January Read of the Month: “The Ocean’s Edge,” by William Bernhardt

William Bernhardt

Reviewed by Carl Sennhenn 

No one perhaps would suspect, surely not expect, the author of acclaimed and prize-winning mystery novels to write and publish poetry.  But William Bernhardt, the author of the successful Ben Kincaid series, has done just that with two volumes of poetry, The White Bird and now The Ocean’s Edge.  If The White Bird came as a surprise to many of his readers, The Ocean’s Edge confirms the obvious: whatever his chosen genre, Bernhardt is a writer of many talents, talents he holds up to view for our pleasure in his second volume of poetry.  It will not fail to please, as well as astonish, readers familiar with his work in prose, for now they will discover new facets of his talent to astound with his insights and to please with observations marked by perception delivered with wit and occasionally wry humor.

In the poem “For Sure,” Bernhardt tells us, “Poetry makes poor plumbing.”  If we had ever thought to link the two occupations, we would have said, “Surely.”  But Bernhardt’s poetry does what plumbing cannot: it plumbs, illuminates, the experiences of being human.  It indicates what it means to be fully human—that is, humane—in the various roles and situations life affords us to fulfill.  For instance, as a wise and loving parent in the same poem, Bernhardt shares with his readers this wisdom: “Love means saying you’re sorry every fifteen minutes or so. / It is never enough.”

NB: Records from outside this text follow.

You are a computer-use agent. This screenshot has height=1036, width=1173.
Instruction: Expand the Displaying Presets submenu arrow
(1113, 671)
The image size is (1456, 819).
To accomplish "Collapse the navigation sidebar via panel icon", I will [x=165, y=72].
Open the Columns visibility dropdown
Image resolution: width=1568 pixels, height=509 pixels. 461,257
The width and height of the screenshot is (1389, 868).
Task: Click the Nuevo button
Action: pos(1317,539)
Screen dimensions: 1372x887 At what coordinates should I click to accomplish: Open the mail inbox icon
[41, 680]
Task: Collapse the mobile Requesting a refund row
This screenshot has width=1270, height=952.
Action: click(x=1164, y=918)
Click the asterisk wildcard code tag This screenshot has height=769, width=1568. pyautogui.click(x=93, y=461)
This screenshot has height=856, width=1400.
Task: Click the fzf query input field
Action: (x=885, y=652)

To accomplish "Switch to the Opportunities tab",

Two of the gifts all true poets share are those of the keen observing eye and the ability to translate into words what the eye has seen. William Bernhardt proves once again in The Ocean’s Edge what readers of his first volume of poetry soon realized: he is a superb observer-poet.  Consider in “Song of Lara” the line “… your eyebrows do backbends over hazel eyes.”  I confess I shall henceforth never look at eyebrows without hoping to see them doing backbends.  In the same poem, as a poet he claims himself “able to sleep but / unwilling, because I would rather be aware.”  It is that awareness that makes him observant and, as a result, a poet who has much to share with his readers.

In “Anthem,” his claim is true: as a prose writer, and now poet, Bernhardt “will not (I’d amend it to cannot) be a clone. / I will not be a Xerox, carbon copy, template, stereotype.”  He is an original—a member in good standing of a literary tradition of the poets who share vision in their unique voices. To those who have heard Bernhardt read his poetry or speak about writing, the voice in these poems is familiar and rings true—true of the man and his vision of life, shared common experiences, and literature.  Even when he writes of matters which may be beyond the reader’s usual experience or, until he reads Bernhardt’s poetry, his interests, one can sense, then appreciate, how close he comes to common experience, and in this manner something experienced vicariously becomes part of the reader’s experience repertoire.

Bernhardt’s interest in poets ranges from Dante to Swift to Wordsworth to Dickinson and Beatrix Potter as indicated by allusions to, and sometimes brief quotations from, them as well as to comic books as in “Clark,” in which the hero’s disguise is “red highlights and a cape.”  The reader is reminded of Dante’s circles of Hell, Wordsworth’s wandering “lonely as a cloud” and “fields of daffodils” and Dickinson’s “letter to the world.”  And Bernhardt not only knows the range of traditional poetry and poets but also proves himself the master of two older forms, the haiku and the sonnet.  And in those poems, as in “Sonnet 4,” when he declares, “A poem only says what words can know,” Bernhardt shows us again and again his words know much about life.  In “Chatting with the Big Guy,” asking God for permission to do as he wishes, Bernhardt shares with us His answer: “It’s not about being shamed to say no. / It’s about wanting to say yes.”  To that I add, say yes to Bernhardt the poet, and say yes to “The Ocean’s Edge.”  Neither the poet nor his work will disappoint you.